Marketplace Features (Planned)

This inference server will power the following marketplace capabilities:

1. Supplier Management

  • Suppliers can register their business
  • List products with details (name, price, stock, location)
  • Update inventory in real-time

2. AI-Powered Product Discovery

Users with AI access can:

  • Query Stock Availability: "Apakah ada stok laptop gaming di Jakarta?"
  • Get Recommendations: "Saya butuh laptop untuk programming, budget 10 juta, yang bagus apa?"
  • Find Nearest Suppliers: Products are matched based on user's location to show the closest available suppliers
  • Compare Products: AI helps compare features, prices, and reviews

3. Location-Aware Intelligence

  • Automatic supplier-to-user distance calculation
  • Prioritize recommendations based on proximity
  • Suggest delivery or pickup options based on distance

4. Natural Language Interaction

  • Users can ask in natural Indonesian or English
  • AI understands context and user preferences over conversation
  • Personalized recommendations based on chat history

Current Status

FULLY IMPLEMENTED! All marketplace features are production-ready:

  • ✅ Inference server (OpenAI-compatible /v1/chat/completions)
  • ✅ Marketplace database (5 tables with relationships and indexes)
  • ✅ 10+ RESTful API endpoints (suppliers, products, users, AI search)
  • ✅ Location-aware search with Haversine distance calculation
  • ✅ AI-powered natural language product search
  • ✅ Sample data seeding script
  • ⏳ Frontend UI (planned)

Marketplace API Endpoints

Supplier Management

Register Supplier

POST /api/suppliers/register
Content-Type: application/json

{
  "name": "John Doe",
  "business_name": "Tech Store Jakarta",
  "email": "john@techstore.com",
  "phone": "+62812345678",
  "address": "Jl.

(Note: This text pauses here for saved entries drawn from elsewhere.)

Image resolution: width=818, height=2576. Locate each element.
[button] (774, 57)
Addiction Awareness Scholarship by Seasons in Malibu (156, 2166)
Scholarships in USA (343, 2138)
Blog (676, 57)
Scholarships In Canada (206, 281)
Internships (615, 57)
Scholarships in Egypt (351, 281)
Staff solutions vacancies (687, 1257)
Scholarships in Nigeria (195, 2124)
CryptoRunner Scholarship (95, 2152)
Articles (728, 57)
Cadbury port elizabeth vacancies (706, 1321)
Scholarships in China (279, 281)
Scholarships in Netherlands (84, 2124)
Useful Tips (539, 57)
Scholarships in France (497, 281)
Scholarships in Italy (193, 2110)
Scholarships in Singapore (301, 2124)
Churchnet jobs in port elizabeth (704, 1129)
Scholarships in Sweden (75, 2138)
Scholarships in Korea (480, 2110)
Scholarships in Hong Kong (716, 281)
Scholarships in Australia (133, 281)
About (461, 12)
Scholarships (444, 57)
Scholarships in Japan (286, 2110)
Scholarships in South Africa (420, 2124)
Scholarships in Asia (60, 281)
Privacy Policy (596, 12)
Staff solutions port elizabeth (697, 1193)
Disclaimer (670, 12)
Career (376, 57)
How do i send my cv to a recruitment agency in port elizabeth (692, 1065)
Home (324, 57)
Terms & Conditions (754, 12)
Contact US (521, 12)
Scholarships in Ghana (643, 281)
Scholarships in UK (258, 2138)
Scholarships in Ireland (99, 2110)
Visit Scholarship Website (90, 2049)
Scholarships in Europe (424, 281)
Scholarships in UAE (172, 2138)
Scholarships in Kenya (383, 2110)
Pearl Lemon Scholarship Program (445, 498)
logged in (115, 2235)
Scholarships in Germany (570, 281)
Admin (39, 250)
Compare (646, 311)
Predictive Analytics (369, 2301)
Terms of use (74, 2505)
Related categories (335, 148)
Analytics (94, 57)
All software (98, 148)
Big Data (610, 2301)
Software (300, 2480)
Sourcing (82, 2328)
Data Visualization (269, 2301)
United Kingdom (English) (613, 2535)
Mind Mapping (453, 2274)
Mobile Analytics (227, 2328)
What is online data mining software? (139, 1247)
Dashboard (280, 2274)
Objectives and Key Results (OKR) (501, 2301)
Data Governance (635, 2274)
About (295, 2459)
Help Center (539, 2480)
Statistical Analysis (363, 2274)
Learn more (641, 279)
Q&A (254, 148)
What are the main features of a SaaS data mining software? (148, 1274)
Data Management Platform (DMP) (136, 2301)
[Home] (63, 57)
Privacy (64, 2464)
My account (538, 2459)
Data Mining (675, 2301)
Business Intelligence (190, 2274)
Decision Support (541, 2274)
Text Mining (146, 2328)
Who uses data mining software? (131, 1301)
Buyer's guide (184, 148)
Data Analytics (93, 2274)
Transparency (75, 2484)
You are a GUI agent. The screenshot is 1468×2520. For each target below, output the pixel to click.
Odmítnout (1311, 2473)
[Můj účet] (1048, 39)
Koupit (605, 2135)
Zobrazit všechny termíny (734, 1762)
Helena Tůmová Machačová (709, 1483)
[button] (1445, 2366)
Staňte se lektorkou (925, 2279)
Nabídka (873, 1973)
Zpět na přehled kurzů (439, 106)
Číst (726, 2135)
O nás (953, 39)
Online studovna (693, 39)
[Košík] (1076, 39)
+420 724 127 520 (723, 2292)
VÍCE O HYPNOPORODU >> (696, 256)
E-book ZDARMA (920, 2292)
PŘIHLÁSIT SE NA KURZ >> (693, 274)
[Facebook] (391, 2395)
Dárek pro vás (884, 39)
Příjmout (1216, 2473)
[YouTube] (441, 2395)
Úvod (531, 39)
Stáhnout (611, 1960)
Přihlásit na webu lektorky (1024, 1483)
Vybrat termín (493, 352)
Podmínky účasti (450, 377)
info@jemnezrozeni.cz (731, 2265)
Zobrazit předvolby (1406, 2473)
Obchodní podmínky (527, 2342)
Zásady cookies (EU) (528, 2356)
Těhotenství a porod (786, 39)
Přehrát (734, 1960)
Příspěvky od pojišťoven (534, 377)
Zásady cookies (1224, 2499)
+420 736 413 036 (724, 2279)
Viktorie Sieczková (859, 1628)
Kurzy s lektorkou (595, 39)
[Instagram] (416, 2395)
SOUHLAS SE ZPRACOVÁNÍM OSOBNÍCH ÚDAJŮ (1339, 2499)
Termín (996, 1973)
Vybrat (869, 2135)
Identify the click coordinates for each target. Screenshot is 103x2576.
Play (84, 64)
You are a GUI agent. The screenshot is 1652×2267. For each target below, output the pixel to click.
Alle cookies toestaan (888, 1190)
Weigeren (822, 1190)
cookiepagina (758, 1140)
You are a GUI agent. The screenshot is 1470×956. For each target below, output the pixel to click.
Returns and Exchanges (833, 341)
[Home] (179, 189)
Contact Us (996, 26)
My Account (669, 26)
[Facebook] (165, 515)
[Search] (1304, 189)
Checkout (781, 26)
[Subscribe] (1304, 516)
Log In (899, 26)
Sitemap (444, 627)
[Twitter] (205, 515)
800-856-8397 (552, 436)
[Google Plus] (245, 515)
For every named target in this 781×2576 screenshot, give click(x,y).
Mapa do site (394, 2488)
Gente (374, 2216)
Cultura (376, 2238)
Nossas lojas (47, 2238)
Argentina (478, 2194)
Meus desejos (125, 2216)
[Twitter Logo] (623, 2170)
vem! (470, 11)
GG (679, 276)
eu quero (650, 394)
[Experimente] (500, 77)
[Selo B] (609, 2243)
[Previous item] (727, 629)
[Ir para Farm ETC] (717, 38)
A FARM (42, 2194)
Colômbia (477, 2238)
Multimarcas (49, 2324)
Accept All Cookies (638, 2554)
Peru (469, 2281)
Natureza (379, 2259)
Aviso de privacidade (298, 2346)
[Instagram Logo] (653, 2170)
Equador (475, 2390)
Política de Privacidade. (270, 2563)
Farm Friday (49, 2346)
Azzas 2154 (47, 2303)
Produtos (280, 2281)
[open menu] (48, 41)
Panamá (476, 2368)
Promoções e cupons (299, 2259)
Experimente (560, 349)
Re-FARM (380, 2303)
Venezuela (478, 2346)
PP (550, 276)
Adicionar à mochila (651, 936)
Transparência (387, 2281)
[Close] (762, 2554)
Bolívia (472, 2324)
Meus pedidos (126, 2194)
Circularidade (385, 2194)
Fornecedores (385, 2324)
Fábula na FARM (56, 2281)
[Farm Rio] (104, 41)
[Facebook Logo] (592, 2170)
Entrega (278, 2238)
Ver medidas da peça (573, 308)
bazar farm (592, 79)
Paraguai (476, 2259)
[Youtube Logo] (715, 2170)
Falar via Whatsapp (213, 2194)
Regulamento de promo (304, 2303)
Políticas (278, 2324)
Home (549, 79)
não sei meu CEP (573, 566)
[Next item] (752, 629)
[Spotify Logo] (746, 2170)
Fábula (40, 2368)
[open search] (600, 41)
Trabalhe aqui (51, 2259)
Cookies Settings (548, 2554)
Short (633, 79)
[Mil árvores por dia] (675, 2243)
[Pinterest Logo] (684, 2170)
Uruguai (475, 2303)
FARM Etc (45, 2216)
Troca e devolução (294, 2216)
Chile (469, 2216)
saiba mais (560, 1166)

Sudirman No. 123",
  "latitude": -6.2088,
  "longitude": 106.8456,
  "city": "Jakarta",
  "province": "DKI Jakarta"
}

List Suppliers

GET /api/suppliers?city=Jakarta&skip=0&limit=100

Get Supplier Details

GET /api/suppliers/{supplier_id}

Product Management

Create Product

POST /api/suppliers/{supplier_id}/products
Content-Type: application/json

{
  "name": "Laptop ASUS ROG Strix G15",
  "description": "Gaming laptop with RTX 4060",
  "price": 15999000,
  "stock_quantity": 5,
  "category": "laptop",
  "tags": "gaming,asus,rtx",
  "sku": "ASU-ROG-G15-001"
}

Update Product

PUT /api/products/{product_id}
Content-Type: application/json

{
  "price": 14999000,
  "stock_quantity": 3
}

List Products

GET /api/products?category=laptop&min_price=5000000&max_price=20000000&available_only=true

Search Products (Location-Aware)

GET /api/products/search?q=laptop+gaming&city=Jakarta&user_lat=-6.2088&user_lon=106.8456&max_price=15000000

Response includes distance_km field for each product (distance from user location).

User Management

Register User

POST /api/users/register
Content-Type: application/json

{
  "name": "Jane Smith",
  "email": "jane@email.com",
  "phone": "+62856789012",
  "latitude": -6.2088,
  "longitude": 106.8456,
  "city": "Jakarta",
  "province": "DKI Jakarta",
  "ai_access_enabled": true
}

Get User Profile

GET /api/users/{user_id}

AI-Powered Search (Premium Feature)

The main feature! Natural language product search with AI recommendations.

POST /api/chat/search
Content-Type: application/json

{
  "user_id": 1,
  "query": "Saya butuh laptop gaming di Jakarta, budget 12 juta",
  "session_id": "optional-session-id"
}

Response:

{
  "session_id": "user_1_1731485760",
  "response": "Berdasarkan budget Anda 12 juta dan lokasi di Jakarta, saya merekomendasikan HP Pavilion Gaming (Rp 11.999.000) dari Tech Store Surabaya. Laptop ini memiliki RTX 3050 graphics yang bagus untuk gaming...",
  "products_found": 3,
  "conversation_id": 1
}

How it works:

  1. Parses natural language query (extracts category, budget, location)
  2. Searches database with filters
  3. Sorts results by distance from user
  4. Injects product catalog into AI system prompt
  5. AI generates personalized recommendation
  6. Saves conversation to database for history

Requirements:

  • User must have ai_access_enabled: true
  • Location coordinates help with distance sorting

Database Setup

1. Install Dependencies

pip install sqlalchemy alembic

2. Configure Database

Create .env file (or use .env.example):

DATABASE_URL=sqlite:///./marketplace.db
# Or PostgreSQL: postgresql://user:password@localhost/marketplace
# Or MySQL: mysql+pymysql://user:password@localhost/marketplace

3. Seed Sample Data

python seed_data.py

This creates:

  • 5 suppliers (Jakarta, Bandung, Surabaya, Jakarta Selatan, Medan)
  • 15 products (laptops, smartphones, monitors, accessories)
  • 3 users (2 with AI access enabled)

4. Start Server

python main.py

Database tables are auto-created on first startup.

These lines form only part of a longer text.